▶ _The request_
Can you rewrite the listing, starting at the line containing "Click the Frequency Response label" and ending at the line containing "tap(85, 457)", as a Markdown table with columns Row and Line, skipping blank lines and leaving the pictures out?

▶ _Provided entries_
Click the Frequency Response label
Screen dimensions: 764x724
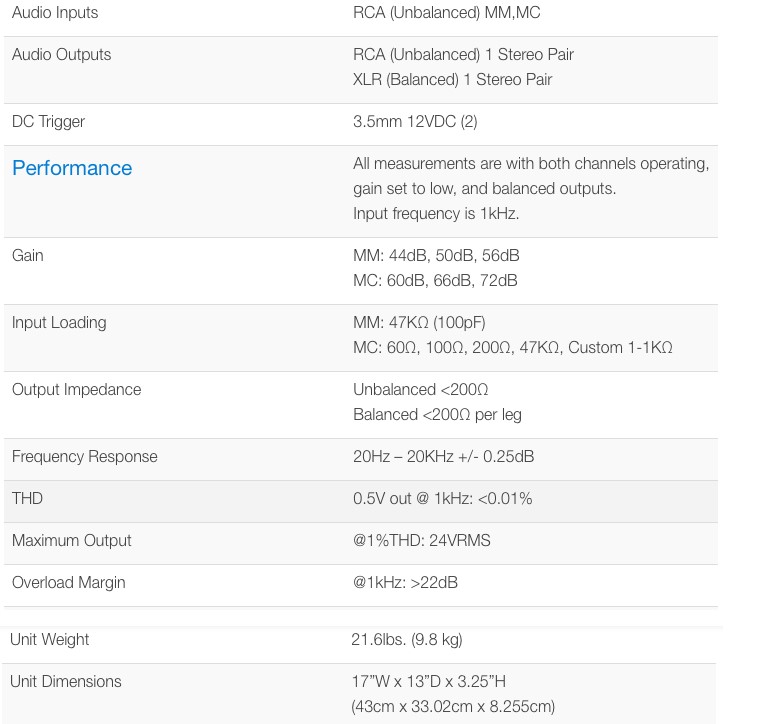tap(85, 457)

---

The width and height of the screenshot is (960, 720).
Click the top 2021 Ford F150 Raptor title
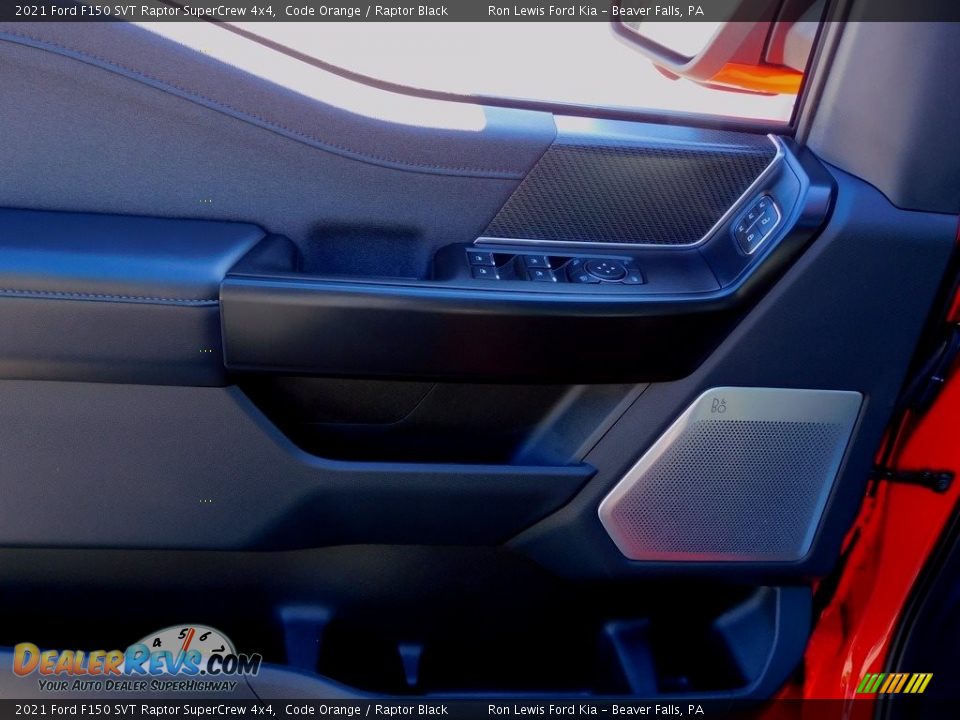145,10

▶ _Exercise answer_
| Row | Line |
|---|---|
| 1 | Click the Frequency Response label |
| 2 | Screen dimensions: 764x724 |
| 3 | tap(85, 457) |